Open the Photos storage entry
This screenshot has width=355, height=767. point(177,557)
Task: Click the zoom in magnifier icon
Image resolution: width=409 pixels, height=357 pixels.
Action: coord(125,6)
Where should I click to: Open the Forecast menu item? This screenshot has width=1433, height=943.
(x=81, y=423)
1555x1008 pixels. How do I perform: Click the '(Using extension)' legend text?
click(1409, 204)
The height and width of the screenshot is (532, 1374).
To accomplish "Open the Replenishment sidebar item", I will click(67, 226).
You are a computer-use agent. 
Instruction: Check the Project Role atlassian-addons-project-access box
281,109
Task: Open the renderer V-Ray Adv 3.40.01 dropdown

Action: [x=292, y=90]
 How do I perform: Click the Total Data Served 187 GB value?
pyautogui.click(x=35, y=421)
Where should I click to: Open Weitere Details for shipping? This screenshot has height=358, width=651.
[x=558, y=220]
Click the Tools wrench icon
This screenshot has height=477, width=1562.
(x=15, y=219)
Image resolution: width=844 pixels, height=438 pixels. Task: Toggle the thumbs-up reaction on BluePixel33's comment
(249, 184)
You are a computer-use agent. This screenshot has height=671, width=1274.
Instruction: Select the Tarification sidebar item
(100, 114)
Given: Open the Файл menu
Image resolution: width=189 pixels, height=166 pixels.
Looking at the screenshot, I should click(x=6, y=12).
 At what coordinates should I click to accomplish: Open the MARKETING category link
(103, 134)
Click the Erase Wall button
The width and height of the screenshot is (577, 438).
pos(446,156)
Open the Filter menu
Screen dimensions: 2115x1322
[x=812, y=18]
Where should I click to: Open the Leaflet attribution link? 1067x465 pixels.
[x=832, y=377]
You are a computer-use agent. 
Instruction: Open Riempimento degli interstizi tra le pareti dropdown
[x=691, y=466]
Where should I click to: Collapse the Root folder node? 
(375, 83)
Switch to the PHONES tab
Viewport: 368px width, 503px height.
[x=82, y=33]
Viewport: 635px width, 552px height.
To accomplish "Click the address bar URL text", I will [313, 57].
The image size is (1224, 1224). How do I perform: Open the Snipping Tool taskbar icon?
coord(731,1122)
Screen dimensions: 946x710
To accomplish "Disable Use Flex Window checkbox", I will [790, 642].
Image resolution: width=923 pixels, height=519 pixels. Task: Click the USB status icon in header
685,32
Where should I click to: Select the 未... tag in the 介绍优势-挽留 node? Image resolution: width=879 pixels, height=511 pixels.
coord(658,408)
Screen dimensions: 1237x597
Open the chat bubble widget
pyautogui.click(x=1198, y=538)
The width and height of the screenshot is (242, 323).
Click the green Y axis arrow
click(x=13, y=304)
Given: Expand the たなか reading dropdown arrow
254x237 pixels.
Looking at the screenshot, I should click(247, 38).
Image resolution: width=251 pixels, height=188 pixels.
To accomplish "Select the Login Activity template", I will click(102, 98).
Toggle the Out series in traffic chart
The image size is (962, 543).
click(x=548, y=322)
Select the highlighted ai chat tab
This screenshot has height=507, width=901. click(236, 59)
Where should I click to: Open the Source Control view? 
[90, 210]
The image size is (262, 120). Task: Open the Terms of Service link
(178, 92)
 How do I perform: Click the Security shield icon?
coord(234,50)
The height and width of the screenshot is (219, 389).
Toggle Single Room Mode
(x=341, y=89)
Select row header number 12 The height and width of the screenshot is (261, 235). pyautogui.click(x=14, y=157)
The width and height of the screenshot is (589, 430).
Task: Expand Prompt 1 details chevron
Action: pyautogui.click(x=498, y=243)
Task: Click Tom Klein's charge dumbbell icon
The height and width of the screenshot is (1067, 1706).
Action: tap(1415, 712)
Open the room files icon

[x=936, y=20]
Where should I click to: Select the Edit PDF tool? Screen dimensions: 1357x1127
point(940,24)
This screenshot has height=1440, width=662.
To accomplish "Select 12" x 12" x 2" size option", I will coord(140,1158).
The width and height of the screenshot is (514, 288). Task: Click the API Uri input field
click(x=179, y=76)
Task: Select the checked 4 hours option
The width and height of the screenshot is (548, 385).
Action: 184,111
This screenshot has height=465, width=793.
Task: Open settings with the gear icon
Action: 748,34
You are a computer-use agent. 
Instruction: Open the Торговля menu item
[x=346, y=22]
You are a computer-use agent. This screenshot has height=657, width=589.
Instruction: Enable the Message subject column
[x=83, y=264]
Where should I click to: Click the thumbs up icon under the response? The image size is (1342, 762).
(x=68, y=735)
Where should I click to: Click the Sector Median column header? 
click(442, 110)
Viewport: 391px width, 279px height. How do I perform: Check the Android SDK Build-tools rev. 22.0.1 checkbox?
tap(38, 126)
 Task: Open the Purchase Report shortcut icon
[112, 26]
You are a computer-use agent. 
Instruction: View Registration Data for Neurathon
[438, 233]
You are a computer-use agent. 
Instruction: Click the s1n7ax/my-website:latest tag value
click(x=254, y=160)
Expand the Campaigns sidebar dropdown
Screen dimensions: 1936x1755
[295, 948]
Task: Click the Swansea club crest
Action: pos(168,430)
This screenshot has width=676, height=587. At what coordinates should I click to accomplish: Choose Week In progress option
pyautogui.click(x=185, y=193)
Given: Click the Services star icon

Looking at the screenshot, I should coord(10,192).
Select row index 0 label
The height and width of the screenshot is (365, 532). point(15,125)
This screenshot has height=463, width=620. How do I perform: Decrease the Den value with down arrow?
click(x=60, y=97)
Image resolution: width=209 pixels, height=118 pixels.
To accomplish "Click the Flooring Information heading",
•••••
» **Problem statement**
Copy every entry above, character for character, with nothing left out.

» **Full solution**
Open the Photos storage entry
This screenshot has width=355, height=767. point(177,557)
Task: Click the zoom in magnifier icon
Image resolution: width=409 pixels, height=357 pixels.
Action: coord(125,6)
Where should I click to: Open the Forecast menu item? This screenshot has width=1433, height=943.
(x=81, y=423)
1555x1008 pixels. How do I perform: Click the '(Using extension)' legend text?
click(1409, 204)
The height and width of the screenshot is (532, 1374).
To accomplish "Open the Replenishment sidebar item", I will click(67, 226).
You are a computer-use agent. 
Instruction: Check the Project Role atlassian-addons-project-access box
281,109
Task: Open the renderer V-Ray Adv 3.40.01 dropdown

Action: [x=292, y=90]
 How do I perform: Click the Total Data Served 187 GB value?
pyautogui.click(x=35, y=421)
Where should I click to: Open Weitere Details for shipping? This screenshot has height=358, width=651.
[x=558, y=220]
Click the Tools wrench icon
This screenshot has height=477, width=1562.
(x=15, y=219)
Image resolution: width=844 pixels, height=438 pixels. Task: Toggle the thumbs-up reaction on BluePixel33's comment
(249, 184)
You are a computer-use agent. This screenshot has height=671, width=1274.
Instruction: Select the Tarification sidebar item
(100, 114)
Given: Open the Файл menu
Image resolution: width=189 pixels, height=166 pixels.
Looking at the screenshot, I should click(x=6, y=12).
 At what coordinates should I click to accomplish: Open the MARKETING category link
(103, 134)
Click the Erase Wall button
The width and height of the screenshot is (577, 438).
pos(446,156)
Open the Filter menu
Screen dimensions: 2115x1322
[x=812, y=18]
Where should I click to: Open the Leaflet attribution link? 1067x465 pixels.
[x=832, y=377]
You are a computer-use agent. 
Instruction: Open Riempimento degli interstizi tra le pareti dropdown
[x=691, y=466]
Where should I click to: Collapse the Root folder node? 
(375, 83)
Switch to the PHONES tab
Viewport: 368px width, 503px height.
[x=82, y=33]
Viewport: 635px width, 552px height.
To accomplish "Click the address bar URL text", I will [313, 57].
The image size is (1224, 1224). How do I perform: Open the Snipping Tool taskbar icon?
coord(731,1122)
Screen dimensions: 946x710
To accomplish "Disable Use Flex Window checkbox", I will [790, 642].
Image resolution: width=923 pixels, height=519 pixels. Task: Click the USB status icon in header
685,32
Where should I click to: Select the 未... tag in the 介绍优势-挽留 node? Image resolution: width=879 pixels, height=511 pixels.
coord(658,408)
Screen dimensions: 1237x597
Open the chat bubble widget
pyautogui.click(x=1198, y=538)
The width and height of the screenshot is (242, 323).
Click the green Y axis arrow
click(x=13, y=304)
Given: Expand the たなか reading dropdown arrow
254x237 pixels.
Looking at the screenshot, I should click(247, 38).
Image resolution: width=251 pixels, height=188 pixels.
To accomplish "Select the Login Activity template", I will click(102, 98).
Toggle the Out series in traffic chart
The image size is (962, 543).
click(x=548, y=322)
Select the highlighted ai chat tab
This screenshot has height=507, width=901. click(236, 59)
Where should I click to: Open the Source Control view? 
[90, 210]
The image size is (262, 120). Task: Open the Terms of Service link
(178, 92)
 How do I perform: Click the Security shield icon?
coord(234,50)
The height and width of the screenshot is (219, 389).
Toggle Single Room Mode
(x=341, y=89)
Select row header number 12 The height and width of the screenshot is (261, 235). pyautogui.click(x=14, y=157)
The width and height of the screenshot is (589, 430).
Task: Expand Prompt 1 details chevron
Action: pyautogui.click(x=498, y=243)
Task: Click Tom Klein's charge dumbbell icon
The height and width of the screenshot is (1067, 1706).
Action: tap(1415, 712)
Open the room files icon

[x=936, y=20]
Where should I click to: Select the Edit PDF tool? Screen dimensions: 1357x1127
point(940,24)
This screenshot has height=1440, width=662.
To accomplish "Select 12" x 12" x 2" size option", I will coord(140,1158).
The width and height of the screenshot is (514, 288). Task: Click the API Uri input field
click(x=179, y=76)
Task: Select the checked 4 hours option
The width and height of the screenshot is (548, 385).
Action: 184,111
This screenshot has height=465, width=793.
Task: Open settings with the gear icon
Action: 748,34
You are a computer-use agent. 
Instruction: Open the Торговля menu item
[x=346, y=22]
You are a computer-use agent. This screenshot has height=657, width=589.
Instruction: Enable the Message subject column
[x=83, y=264]
Where should I click to: Click the thumbs up icon under the response? The image size is (1342, 762).
(x=68, y=735)
Where should I click to: Click the Sector Median column header? 
click(442, 110)
Viewport: 391px width, 279px height. How do I perform: Check the Android SDK Build-tools rev. 22.0.1 checkbox?
tap(38, 126)
 Task: Open the Purchase Report shortcut icon
[112, 26]
You are a computer-use agent. 
Instruction: View Registration Data for Neurathon
[438, 233]
You are a computer-use agent. 
Instruction: Click the s1n7ax/my-website:latest tag value
click(x=254, y=160)
Expand the Campaigns sidebar dropdown
Screen dimensions: 1936x1755
[295, 948]
Task: Click the Swansea club crest
Action: pos(168,430)
This screenshot has width=676, height=587. At what coordinates should I click to accomplish: Choose Week In progress option
pyautogui.click(x=185, y=193)
Given: Click the Services star icon

Looking at the screenshot, I should coord(10,192).
Select row index 0 label
The height and width of the screenshot is (365, 532). point(15,125)
This screenshot has height=463, width=620. How do I perform: Decrease the Den value with down arrow?
click(x=60, y=97)
Image resolution: width=209 pixels, height=118 pixels.
To accomplish "Click the Flooring Information heading",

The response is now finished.